Dans ces temps incertains, les jeunes plus que d’autres se disent que, peut-être, ce qui compte vraiment c’est d’élaborer une « autre présence au monde » comme l’écrit Cynthia Fleury[5], notamment en matière d’environnement. Pierre-Olivier Monteil[6] remarque pour sa part que « la teneur d’un engagement est faite de ce mixte de désir d’appartenance et de ressources critiques qui permet, en en réévaluant constamment le sens, d’en maintenir la valeur et la vigueur au fil des circonstances ». Faire lien, faire sens, besoin de s’engager, de se situer, nous retrouvons là autant d’éléments moteur de la réflexion portée par les jeunes que je côtoie. Reste à ma charge de leur fournir les ressources critiques pour maintenir et développer la vigueur de leur réflexion et de les armer ainsi au mieux pour leur quête d’un travail de valeur.

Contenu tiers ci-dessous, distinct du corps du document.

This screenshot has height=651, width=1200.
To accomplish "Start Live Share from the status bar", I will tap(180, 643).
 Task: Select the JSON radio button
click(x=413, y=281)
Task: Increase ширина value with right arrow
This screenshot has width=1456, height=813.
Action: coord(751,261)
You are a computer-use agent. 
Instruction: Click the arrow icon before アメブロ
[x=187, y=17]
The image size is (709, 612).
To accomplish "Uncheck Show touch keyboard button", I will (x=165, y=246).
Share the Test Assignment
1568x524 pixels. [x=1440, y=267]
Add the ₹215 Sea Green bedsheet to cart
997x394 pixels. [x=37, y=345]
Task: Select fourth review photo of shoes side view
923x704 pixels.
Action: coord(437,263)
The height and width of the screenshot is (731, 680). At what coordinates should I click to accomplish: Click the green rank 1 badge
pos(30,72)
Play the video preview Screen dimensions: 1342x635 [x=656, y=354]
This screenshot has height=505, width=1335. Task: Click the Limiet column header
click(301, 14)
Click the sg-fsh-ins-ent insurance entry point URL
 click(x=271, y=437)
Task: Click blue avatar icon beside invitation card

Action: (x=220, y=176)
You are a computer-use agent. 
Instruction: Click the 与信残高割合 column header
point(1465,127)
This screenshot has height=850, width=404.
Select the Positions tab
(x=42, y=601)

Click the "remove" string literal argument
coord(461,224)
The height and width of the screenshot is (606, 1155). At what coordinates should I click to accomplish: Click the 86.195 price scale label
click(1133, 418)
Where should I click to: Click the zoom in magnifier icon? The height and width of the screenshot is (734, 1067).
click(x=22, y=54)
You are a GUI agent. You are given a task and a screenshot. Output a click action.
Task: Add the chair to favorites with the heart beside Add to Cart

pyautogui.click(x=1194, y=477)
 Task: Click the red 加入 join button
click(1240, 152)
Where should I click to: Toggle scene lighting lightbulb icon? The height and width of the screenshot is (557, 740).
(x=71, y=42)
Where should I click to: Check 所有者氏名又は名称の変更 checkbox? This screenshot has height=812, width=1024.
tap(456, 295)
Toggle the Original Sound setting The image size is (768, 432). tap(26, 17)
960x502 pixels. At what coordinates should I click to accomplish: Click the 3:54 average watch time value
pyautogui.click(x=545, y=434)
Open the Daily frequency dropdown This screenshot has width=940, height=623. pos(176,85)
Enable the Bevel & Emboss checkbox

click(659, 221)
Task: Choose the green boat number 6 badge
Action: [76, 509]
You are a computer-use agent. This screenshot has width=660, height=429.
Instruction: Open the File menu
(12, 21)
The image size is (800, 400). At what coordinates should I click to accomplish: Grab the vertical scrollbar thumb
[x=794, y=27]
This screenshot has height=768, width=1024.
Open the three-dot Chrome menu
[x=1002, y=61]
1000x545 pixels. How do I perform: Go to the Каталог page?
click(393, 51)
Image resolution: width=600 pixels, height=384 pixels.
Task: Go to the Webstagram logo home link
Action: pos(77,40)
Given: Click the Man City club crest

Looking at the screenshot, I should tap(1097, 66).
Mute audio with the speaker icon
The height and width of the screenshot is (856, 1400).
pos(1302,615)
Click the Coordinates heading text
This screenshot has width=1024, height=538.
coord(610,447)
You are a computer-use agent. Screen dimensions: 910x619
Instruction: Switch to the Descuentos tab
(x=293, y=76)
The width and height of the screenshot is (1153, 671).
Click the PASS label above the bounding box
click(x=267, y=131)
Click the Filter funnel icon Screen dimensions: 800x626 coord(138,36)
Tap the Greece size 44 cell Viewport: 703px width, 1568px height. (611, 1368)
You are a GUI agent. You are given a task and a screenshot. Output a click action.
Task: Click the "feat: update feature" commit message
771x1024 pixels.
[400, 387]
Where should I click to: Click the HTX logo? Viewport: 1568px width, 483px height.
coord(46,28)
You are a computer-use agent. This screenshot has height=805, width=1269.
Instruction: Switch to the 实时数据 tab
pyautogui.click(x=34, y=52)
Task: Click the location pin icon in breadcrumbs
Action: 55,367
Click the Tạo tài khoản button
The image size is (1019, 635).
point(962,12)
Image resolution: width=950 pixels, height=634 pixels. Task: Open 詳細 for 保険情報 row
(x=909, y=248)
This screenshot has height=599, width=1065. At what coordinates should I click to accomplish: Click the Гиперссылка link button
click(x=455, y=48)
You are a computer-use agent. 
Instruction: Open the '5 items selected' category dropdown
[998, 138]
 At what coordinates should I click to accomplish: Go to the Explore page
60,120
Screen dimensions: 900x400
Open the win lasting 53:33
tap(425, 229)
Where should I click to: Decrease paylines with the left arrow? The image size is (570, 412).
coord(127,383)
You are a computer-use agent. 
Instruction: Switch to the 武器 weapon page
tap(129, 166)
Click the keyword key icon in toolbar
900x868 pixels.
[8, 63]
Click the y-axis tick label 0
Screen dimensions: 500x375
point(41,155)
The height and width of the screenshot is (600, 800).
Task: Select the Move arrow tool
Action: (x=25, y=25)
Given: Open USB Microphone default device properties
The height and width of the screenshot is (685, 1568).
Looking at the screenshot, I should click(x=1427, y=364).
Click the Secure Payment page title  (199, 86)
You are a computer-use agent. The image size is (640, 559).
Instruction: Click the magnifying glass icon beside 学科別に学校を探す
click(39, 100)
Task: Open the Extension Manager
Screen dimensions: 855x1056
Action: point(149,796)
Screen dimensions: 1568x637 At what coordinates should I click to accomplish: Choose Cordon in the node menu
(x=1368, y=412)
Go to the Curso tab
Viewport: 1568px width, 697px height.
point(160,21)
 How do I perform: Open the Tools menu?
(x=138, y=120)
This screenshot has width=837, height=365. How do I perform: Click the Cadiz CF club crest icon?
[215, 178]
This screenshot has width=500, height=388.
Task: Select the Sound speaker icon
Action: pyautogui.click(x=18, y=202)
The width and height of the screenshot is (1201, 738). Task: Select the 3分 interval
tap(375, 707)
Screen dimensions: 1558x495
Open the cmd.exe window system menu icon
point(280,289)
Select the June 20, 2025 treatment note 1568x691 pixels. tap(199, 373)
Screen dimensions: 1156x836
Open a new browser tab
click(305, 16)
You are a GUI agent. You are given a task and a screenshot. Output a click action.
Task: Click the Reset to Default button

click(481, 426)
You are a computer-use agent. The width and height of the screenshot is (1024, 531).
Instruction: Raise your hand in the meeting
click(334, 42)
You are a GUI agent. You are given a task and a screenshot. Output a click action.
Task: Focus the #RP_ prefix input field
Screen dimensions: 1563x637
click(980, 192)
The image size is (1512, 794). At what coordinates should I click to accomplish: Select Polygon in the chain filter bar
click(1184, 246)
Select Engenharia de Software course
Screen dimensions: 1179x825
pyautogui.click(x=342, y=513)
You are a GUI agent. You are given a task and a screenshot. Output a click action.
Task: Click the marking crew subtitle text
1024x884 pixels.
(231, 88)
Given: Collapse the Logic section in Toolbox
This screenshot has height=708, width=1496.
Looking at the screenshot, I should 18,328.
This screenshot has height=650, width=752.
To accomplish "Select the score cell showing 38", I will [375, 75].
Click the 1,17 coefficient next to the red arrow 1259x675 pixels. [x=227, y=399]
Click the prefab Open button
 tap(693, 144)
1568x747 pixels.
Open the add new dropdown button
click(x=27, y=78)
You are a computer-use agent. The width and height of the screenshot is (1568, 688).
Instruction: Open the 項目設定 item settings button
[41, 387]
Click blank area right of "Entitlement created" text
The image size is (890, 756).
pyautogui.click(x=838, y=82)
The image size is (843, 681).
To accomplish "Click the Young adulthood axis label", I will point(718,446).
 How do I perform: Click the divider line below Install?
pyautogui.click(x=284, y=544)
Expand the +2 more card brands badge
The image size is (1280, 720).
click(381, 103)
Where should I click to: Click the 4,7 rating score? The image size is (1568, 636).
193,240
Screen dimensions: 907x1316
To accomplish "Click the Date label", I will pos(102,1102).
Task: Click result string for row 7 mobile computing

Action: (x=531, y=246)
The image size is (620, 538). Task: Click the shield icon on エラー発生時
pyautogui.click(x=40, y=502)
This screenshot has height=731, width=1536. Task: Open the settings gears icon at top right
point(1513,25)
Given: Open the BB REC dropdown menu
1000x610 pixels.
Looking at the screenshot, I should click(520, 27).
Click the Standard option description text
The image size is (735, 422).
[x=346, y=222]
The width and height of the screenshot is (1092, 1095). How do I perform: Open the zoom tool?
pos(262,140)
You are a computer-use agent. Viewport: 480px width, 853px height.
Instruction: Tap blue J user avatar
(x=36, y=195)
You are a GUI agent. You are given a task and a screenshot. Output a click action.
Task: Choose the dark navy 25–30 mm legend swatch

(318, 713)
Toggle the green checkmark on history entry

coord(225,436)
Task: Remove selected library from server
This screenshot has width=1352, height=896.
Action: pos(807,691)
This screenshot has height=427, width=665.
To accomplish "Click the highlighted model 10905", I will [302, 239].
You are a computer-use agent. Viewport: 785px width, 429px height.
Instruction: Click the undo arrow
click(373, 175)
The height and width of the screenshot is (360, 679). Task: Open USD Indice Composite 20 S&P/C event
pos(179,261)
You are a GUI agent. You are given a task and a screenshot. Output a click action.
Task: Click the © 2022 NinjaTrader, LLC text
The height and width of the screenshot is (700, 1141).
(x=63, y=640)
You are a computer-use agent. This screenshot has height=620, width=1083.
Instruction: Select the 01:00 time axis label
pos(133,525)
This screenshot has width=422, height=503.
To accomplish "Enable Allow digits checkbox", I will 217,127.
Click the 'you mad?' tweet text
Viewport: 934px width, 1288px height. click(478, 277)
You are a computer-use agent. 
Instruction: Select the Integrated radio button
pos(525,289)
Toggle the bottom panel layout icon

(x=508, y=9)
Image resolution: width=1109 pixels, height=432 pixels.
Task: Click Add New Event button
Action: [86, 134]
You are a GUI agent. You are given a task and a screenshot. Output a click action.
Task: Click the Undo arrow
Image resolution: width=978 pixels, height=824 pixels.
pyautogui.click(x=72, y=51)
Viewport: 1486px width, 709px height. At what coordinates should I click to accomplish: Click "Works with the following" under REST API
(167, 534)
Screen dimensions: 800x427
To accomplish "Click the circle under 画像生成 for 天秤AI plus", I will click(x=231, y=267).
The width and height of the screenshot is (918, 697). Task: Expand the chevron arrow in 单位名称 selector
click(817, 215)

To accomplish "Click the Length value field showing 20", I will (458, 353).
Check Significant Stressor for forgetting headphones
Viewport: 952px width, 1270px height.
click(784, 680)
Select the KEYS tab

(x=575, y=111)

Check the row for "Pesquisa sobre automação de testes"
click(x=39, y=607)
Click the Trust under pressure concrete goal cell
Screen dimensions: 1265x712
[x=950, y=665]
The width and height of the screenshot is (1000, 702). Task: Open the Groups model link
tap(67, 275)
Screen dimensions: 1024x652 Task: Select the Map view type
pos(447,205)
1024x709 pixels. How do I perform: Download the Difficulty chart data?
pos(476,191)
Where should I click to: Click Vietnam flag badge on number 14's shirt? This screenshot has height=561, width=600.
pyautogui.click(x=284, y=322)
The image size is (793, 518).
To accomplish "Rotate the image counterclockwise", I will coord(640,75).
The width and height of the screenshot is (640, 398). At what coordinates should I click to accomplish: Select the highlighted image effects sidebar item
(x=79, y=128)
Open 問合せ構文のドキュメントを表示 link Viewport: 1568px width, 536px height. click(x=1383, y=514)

[1]- Les no 487 (décembre 2020) et no 489 (juillet 2021).de la revue Cadres. [2]- Suzanne Gorge et Thierry Pech, « Un portrait positif des jeunesses au travail : au-delà des mythes », Terra Nova, février 2024. [3]- Marie-Anne Dujarier, Troubles dans le travail, PUF, 2021. [4]- Les transformations contemporaines du rapport au travail, Presses de l’Université Laval, 2020. [5]- Le soin est un humanisme, coll. Tracts, Gallimard, 2019. [6]- Éthique et philosophie du management, Érès, 2016.